INSTRUCTION 1 =>
Repeat everything in the passage on the U.K. guarantee scheme from "The second guarantee" down to "a government guarantee.".
INSTRUCTION 2 =>
According to the passage on the U.K. guarantee scheme, in what month did the U.K. launch its Asset-Backed Securities Guarantee Scheme?
INSTRUCTION 3 =>
State whether each statement agrees with the passage on the U.K. guarantee scheme, answering yes or no and quoting the words that decide it: (a) The put option lets investors sell RMBS back to the issuer. (b) Prepayment rates have risen above the level at which transactions initially priced. (c) Both options will be backed by a government guarantee.

EXTRACT PROVIDED =>
On a more positive note, what Europe, particularly the U.K, has offered the market is more forward-looking solutions. The U.K. launched its Asset-Backed Securities Guarantee Scheme in April, allocating £50 billion ($75.9 billion), or E57 billion, to guarantee property securitizations. Under the scheme, the government will guarantee the timely payment of all amounts contractually due under the issued RMBS. This will effectively cover 'AAA' credit risk. Fitch Ratings said it had received feedback from investors indicating they are generally willing to take on good-quality credit risk of U.K. prime RMBS.

The second guarantee attempts to mitigate extension risk, which seems to be the primary concern of investors currently as prepayment rates have dropped lower than the level at which transactions initially priced. Investors will have the opportunity to utilize a put option that allows them to sell RMBS back to the issuer. Issuers will also be able to call notes after a certain date as well. Both options will be backed by a government guarantee.

DATASET EXCERPT =>

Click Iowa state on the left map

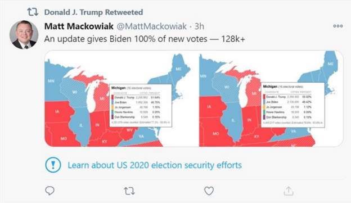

TASK ANSWER 1 =>
The second guarantee attempts to mitigate extension risk, which seems to be the primary concern of investors currently as prepayment rates have dropped lower than the level at which transactions initially priced. Investors will have the opportunity to utilize a put option that allows them to sell RMBS back to the issuer. Issuers will also be able to call notes after a certain date as well. Both options will be backed by a government guarantee.

TASK ANSWER 2 =>
April

TASK ANSWER 3 =>
(a) Yes: "Investors will have the opportunity to utilize a put option that allows them to sell RMBS back to the issuer."
(b) No: "prepayment rates have dropped lower than the level at which transactions initially priced"
(c) Yes: "Both options will be backed by a government guarantee."